■ Data for this task
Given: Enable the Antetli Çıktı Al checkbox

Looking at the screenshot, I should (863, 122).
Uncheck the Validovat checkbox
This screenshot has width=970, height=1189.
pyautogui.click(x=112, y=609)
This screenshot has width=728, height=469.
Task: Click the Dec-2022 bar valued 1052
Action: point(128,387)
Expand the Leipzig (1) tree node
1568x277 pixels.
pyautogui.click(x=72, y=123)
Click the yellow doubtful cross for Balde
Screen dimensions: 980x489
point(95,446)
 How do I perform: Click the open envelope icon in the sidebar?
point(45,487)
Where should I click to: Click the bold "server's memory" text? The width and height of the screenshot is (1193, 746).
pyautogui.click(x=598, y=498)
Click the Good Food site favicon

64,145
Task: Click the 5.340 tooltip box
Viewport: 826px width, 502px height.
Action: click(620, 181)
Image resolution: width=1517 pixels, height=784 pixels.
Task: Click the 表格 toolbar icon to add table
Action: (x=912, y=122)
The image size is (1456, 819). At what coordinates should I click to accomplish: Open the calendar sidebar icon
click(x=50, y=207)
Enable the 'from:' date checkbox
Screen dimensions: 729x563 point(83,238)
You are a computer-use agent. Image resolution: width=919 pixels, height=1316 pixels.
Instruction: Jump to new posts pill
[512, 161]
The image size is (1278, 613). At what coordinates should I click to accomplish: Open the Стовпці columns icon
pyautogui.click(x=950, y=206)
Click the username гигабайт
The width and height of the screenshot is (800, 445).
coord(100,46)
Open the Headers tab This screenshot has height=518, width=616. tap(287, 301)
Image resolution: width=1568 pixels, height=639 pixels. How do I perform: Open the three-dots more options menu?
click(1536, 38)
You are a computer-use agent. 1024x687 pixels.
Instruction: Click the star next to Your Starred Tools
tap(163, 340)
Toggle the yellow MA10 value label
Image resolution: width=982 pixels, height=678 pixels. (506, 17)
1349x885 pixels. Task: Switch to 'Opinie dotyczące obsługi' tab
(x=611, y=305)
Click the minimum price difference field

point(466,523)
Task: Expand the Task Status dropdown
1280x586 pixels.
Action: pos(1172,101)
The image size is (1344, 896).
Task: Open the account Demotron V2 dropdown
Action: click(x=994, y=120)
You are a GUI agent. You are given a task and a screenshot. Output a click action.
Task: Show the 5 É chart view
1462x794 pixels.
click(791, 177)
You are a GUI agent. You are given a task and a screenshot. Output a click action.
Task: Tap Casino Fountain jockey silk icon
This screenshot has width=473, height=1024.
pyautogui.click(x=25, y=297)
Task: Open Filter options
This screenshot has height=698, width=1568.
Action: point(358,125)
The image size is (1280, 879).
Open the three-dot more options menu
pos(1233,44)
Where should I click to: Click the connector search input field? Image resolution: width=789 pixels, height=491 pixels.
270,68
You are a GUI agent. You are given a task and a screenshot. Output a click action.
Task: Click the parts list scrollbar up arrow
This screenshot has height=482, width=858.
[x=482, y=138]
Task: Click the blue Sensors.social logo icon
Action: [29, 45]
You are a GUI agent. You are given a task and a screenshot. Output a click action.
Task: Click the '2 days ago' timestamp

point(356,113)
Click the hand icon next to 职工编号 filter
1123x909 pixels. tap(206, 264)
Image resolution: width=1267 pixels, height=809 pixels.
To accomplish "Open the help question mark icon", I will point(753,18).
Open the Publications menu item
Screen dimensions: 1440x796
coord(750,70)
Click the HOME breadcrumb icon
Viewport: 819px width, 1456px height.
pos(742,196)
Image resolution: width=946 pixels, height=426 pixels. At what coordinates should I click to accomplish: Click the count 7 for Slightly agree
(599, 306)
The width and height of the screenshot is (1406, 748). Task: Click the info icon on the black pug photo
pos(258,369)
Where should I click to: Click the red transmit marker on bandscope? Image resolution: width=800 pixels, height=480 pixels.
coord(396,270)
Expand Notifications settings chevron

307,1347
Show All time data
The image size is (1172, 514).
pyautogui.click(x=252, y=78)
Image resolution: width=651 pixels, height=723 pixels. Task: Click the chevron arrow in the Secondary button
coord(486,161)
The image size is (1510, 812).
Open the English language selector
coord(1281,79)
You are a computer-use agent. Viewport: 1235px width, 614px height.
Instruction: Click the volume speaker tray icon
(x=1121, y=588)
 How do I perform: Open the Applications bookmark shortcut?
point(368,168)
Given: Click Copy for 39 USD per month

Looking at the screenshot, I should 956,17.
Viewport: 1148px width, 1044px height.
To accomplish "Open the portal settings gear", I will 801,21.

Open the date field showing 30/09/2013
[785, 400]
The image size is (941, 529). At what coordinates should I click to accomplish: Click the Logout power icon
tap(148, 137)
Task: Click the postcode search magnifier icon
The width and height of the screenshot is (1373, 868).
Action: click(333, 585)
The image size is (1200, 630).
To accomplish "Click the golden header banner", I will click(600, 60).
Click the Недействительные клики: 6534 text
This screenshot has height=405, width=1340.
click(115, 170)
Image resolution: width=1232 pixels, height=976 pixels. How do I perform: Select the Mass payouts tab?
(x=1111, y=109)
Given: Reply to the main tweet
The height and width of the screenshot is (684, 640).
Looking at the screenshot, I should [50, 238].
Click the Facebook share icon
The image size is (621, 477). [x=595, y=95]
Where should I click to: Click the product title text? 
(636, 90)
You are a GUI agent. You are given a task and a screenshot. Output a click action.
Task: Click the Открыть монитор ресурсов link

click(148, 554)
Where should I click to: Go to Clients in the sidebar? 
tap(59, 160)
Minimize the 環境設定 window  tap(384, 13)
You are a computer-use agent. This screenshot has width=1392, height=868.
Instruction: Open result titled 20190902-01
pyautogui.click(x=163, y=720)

■ Directions
Return every line from the entries above that contains the string "three".

■ Answer to the problem
Image resolution: width=1568 pixels, height=639 pixels. How do I perform: Open the three-dots more options menu?
Open the three-dot more options menu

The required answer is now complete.